Wednesday, June 21, 2006
The Game Show
The Game Show puzzle has bewildered some of the greatest mathematicians. It's solution was so counter-intuitive that it was not accepted by the academic community for quite some time. See if you can get your head around it:
You are on a game show. In front of you are three boxes, one of which contains the keys to a brand new Porsche. If you pick the box with the keys, the car is yours. The game show host gets you to point to one of the three boxes. Now, before checking the box you have chosen, the game show host removes one of the other two boxes, and this is a box which does not contain the keys. So, if you choose box A, then the host will remove either box B or box C, depending on which box does not contain the keys. If the keys are in box A, then the host will remove either B or C - it does not matter which.
Now comes the dilemma. After the host has removed a box, should you change your decision? Does this increase your chances of winning the car?
People well-learned in probability would instinctively claim that it doesn't matter whether you change your decision or not: the probability of choosing the keys is always 1/3. But this is in fact false. You actually increase your chances of winning if you change your decision. The probability of choosing goes from 1/3 to 2/3.

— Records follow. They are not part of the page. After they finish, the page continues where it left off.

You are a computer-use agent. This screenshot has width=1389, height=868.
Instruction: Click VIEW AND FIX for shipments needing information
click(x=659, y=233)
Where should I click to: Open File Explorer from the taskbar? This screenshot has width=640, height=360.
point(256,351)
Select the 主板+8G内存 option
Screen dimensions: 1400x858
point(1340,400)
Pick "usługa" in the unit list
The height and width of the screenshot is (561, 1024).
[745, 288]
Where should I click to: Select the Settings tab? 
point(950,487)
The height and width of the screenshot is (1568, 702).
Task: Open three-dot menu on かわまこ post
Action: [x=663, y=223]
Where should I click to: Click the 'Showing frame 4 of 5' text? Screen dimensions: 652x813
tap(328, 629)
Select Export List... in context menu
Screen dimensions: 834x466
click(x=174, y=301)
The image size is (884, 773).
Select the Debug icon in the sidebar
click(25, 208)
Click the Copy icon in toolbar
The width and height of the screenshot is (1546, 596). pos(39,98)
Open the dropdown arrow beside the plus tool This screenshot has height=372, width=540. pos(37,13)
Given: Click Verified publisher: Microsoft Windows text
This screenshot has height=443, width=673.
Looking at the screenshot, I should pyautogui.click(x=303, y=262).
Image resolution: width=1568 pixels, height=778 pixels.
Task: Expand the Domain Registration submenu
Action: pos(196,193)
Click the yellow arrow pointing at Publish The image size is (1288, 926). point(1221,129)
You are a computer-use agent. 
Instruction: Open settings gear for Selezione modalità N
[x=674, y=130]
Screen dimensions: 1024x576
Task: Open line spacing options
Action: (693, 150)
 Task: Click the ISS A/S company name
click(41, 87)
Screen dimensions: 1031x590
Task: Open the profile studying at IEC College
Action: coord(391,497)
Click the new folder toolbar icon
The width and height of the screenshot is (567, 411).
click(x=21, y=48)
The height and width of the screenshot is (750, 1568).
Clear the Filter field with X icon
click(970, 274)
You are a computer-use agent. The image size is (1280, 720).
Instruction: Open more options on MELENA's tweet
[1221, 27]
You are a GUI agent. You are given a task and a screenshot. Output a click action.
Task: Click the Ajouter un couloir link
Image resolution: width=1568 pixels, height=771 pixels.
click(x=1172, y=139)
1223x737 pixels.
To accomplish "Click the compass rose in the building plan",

But why? The probabilities for all the boxes should be 1/3. Well, probabilities are not concrete properties of objects - they change with situations. After the host removes a box, he has given you a new piece of information. Before he takes it away, the probability that the keys were in one of the two boxes which you did not choose was 2/3. So when he removes the box, the probability that it is in the box that he does not take away becomes 2/3. So there you have it - logic works in funny ways.